▶ _THE PROBLEM_
For this exercise, return all the data exactly as it stands.

......

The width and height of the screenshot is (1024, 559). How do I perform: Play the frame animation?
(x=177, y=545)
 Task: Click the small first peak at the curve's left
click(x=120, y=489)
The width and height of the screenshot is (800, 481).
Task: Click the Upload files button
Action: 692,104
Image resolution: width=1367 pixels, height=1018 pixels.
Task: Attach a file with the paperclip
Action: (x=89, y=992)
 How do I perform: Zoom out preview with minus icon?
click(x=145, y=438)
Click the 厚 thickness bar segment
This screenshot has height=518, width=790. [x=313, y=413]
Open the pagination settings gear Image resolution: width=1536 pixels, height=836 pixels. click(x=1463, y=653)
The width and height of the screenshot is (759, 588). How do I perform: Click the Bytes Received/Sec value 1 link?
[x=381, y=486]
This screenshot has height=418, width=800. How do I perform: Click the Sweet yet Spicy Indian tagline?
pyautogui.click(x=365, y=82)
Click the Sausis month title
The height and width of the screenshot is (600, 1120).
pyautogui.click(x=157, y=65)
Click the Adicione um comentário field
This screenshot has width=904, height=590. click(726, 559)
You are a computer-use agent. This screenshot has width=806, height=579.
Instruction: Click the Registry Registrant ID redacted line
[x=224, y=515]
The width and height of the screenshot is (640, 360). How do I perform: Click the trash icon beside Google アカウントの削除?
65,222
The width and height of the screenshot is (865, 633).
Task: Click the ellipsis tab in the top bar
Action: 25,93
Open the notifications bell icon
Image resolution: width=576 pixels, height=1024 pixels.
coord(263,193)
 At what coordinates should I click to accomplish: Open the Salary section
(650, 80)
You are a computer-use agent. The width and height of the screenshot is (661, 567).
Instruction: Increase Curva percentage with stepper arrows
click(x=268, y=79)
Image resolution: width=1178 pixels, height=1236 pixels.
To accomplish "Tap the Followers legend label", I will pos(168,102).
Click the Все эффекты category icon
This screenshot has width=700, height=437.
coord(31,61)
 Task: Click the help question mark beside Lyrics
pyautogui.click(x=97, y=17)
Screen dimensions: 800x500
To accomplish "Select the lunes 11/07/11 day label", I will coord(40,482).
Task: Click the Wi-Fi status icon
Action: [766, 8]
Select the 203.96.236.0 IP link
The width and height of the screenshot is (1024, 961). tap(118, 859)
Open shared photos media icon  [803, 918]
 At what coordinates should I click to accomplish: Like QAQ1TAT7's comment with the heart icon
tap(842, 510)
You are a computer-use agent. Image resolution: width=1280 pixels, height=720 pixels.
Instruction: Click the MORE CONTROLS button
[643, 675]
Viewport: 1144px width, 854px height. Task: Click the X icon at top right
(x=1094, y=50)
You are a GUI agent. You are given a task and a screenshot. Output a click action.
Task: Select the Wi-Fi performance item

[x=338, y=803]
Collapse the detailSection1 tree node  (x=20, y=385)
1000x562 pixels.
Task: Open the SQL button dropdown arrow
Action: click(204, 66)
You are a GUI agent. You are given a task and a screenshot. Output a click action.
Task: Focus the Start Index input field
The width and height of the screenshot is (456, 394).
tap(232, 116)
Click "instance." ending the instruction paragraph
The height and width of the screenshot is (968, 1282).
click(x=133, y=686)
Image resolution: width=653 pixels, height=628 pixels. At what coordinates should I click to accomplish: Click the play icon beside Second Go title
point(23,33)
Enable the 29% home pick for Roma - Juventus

......

▶ _RESPONSE AREA_
The width and height of the screenshot is (1024, 559). How do I perform: Play the frame animation?
(x=177, y=545)
 Task: Click the small first peak at the curve's left
click(x=120, y=489)
The width and height of the screenshot is (800, 481).
Task: Click the Upload files button
Action: 692,104
Image resolution: width=1367 pixels, height=1018 pixels.
Task: Attach a file with the paperclip
Action: (x=89, y=992)
 How do I perform: Zoom out preview with minus icon?
click(x=145, y=438)
Click the 厚 thickness bar segment
This screenshot has height=518, width=790. [x=313, y=413]
Open the pagination settings gear Image resolution: width=1536 pixels, height=836 pixels. click(x=1463, y=653)
The width and height of the screenshot is (759, 588). How do I perform: Click the Bytes Received/Sec value 1 link?
[x=381, y=486]
This screenshot has height=418, width=800. How do I perform: Click the Sweet yet Spicy Indian tagline?
pyautogui.click(x=365, y=82)
Click the Sausis month title
The height and width of the screenshot is (600, 1120).
pyautogui.click(x=157, y=65)
Click the Adicione um comentário field
This screenshot has width=904, height=590. click(726, 559)
You are a computer-use agent. This screenshot has width=806, height=579.
Instruction: Click the Registry Registrant ID redacted line
[x=224, y=515]
The width and height of the screenshot is (640, 360). How do I perform: Click the trash icon beside Google アカウントの削除?
65,222
The width and height of the screenshot is (865, 633).
Task: Click the ellipsis tab in the top bar
Action: 25,93
Open the notifications bell icon
Image resolution: width=576 pixels, height=1024 pixels.
coord(263,193)
 At what coordinates should I click to accomplish: Open the Salary section
(650, 80)
You are a computer-use agent. The width and height of the screenshot is (661, 567).
Instruction: Increase Curva percentage with stepper arrows
click(x=268, y=79)
Image resolution: width=1178 pixels, height=1236 pixels.
To accomplish "Tap the Followers legend label", I will pos(168,102).
Click the Все эффекты category icon
This screenshot has width=700, height=437.
coord(31,61)
 Task: Click the help question mark beside Lyrics
pyautogui.click(x=97, y=17)
Screen dimensions: 800x500
To accomplish "Select the lunes 11/07/11 day label", I will coord(40,482).
Task: Click the Wi-Fi status icon
Action: [766, 8]
Select the 203.96.236.0 IP link
The width and height of the screenshot is (1024, 961). tap(118, 859)
Open shared photos media icon  [803, 918]
 At what coordinates should I click to accomplish: Like QAQ1TAT7's comment with the heart icon
tap(842, 510)
You are a computer-use agent. Image resolution: width=1280 pixels, height=720 pixels.
Instruction: Click the MORE CONTROLS button
[643, 675]
Viewport: 1144px width, 854px height. Task: Click the X icon at top right
(x=1094, y=50)
You are a GUI agent. You are given a task and a screenshot. Output a click action.
Task: Select the Wi-Fi performance item

[x=338, y=803]
Collapse the detailSection1 tree node  (x=20, y=385)
1000x562 pixels.
Task: Open the SQL button dropdown arrow
Action: click(204, 66)
You are a GUI agent. You are given a task and a screenshot. Output a click action.
Task: Focus the Start Index input field
The width and height of the screenshot is (456, 394).
tap(232, 116)
Click "instance." ending the instruction paragraph
The height and width of the screenshot is (968, 1282).
click(x=133, y=686)
Image resolution: width=653 pixels, height=628 pixels. At what coordinates should I click to accomplish: Click the play icon beside Second Go title
point(23,33)
Enable the 29% home pick for Roma - Juventus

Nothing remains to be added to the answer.